The Death of the Pilot Program
Palantir just reported a monster quarter - revenue up 70% year-over-year to $1.41 billion - but the real story isn’t the headline number. It’s the death of the “pilot purgatory” that has plagued enterprise AI for years.
For a decade, selling AI to big companies was a slog: months of convincing, months of data cleaning, and months of “proof of concept” trials that often went nowhere. Palantir’s 137% surge in U.S. commercial revenue proves that era is over. CEO Alex Karp calls it “commodity cognition.” The AI models themselves (the LLMs) are becoming cheap utilities. The value has shifted entirely to the application layer - actually getting the model to do work in a factory or a supply chain. Companies aren’t “testing” AI anymore; they are panic-buying infrastructure because they realize a raw model is useless without a nervous system to control it.

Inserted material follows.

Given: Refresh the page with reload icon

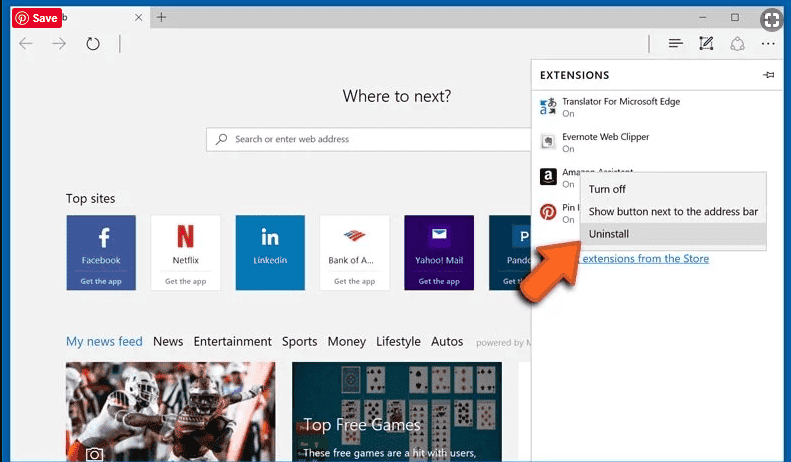Looking at the screenshot, I should (x=93, y=44).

The “Rule of 40” on Steroids
In software investing, the “Rule of 40” (Revenue Growth + Profit Margin) is the gold standard for a healthy company. A score of 40% is great. Palantir just hit 127%.

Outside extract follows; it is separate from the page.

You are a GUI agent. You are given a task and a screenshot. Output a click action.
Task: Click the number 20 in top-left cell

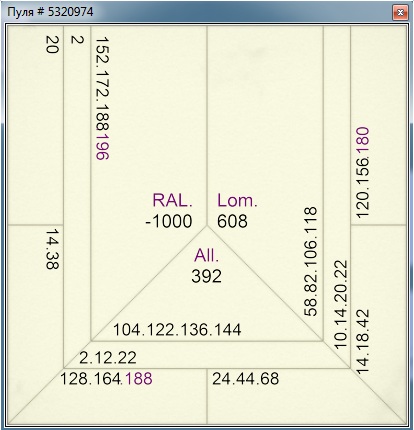click(52, 45)
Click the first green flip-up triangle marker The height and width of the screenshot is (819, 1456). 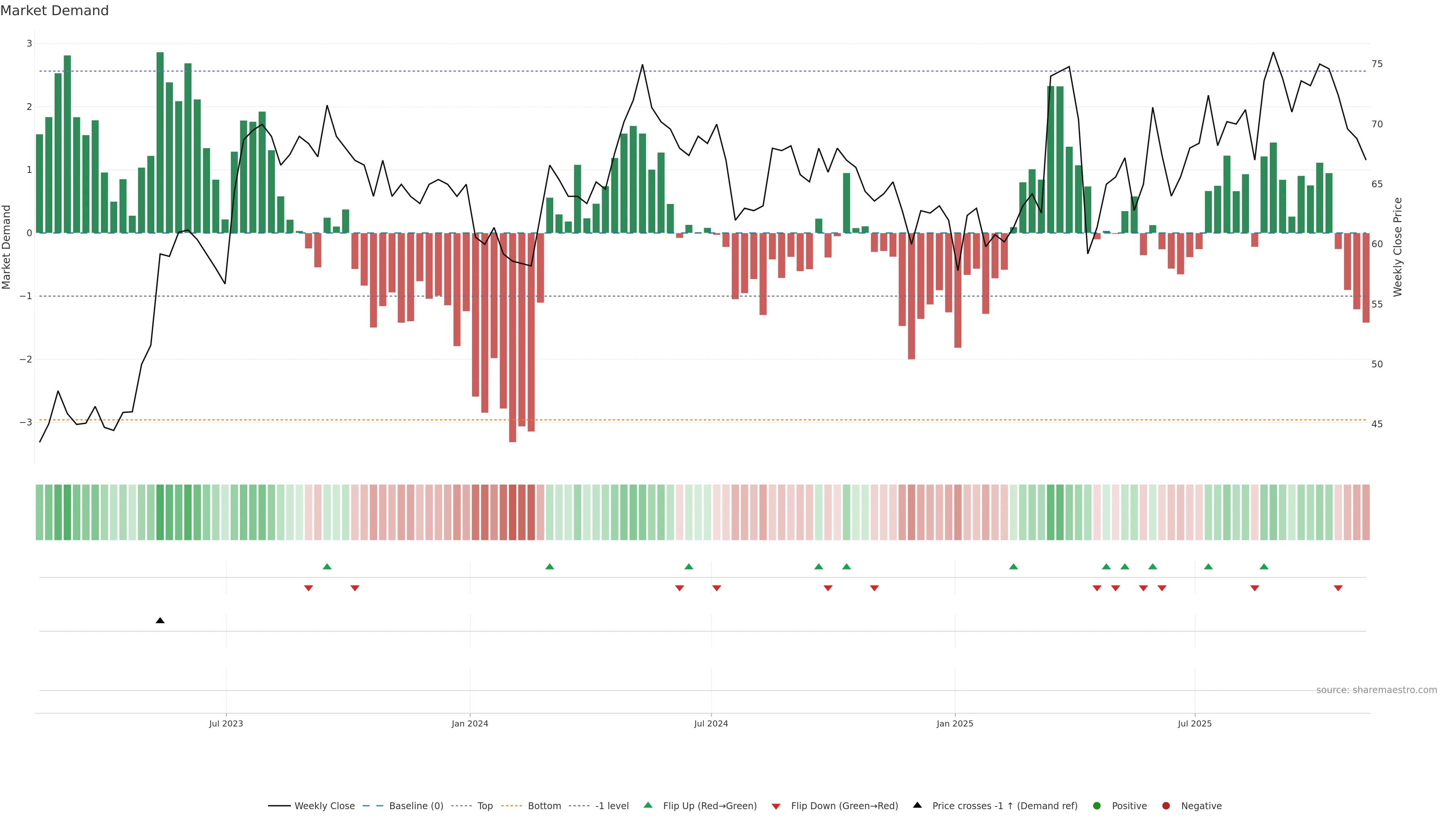click(327, 566)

This is absurd. It signals a fundamental breakage in the traditional tradeoff between growth and profitability. Usually, to grow 70%, you have to burn cash like crazy on sales and marketing. Palantir is growing that fast while expanding margins (adjusted operating margin hit 57%).
The non-obvious insight? Palantir’s “Bootcamps” have replaced the traditional sales cycle. Instead of a salesperson buying steak dinners for CIOs, engineers show up, build a working product in 10 hours, and the customer signs a contract the next day. They have successfully productized the sales process itself.
The “N of 1” Moat
Finally, look at the guidance. They are projecting 61% growth for 2026. Most software companies guide conservatively to “beat and raise.” Palantir is effectively telling the market, “We have no competition.”
Karp’s claim that they are an “N of 1” (a market of one) sounds arrogant, but the data backs it up. While other SaaS companies are scrambling to add AI “copilots” to existing tools, Palantir built the operating system first and is now just plugging AI into it. They aren’t an AI company; they are a legacy data plumbing company that accidentally built the perfect housing for the AI revolution ten years too early. Now, the market has finally caught up to them.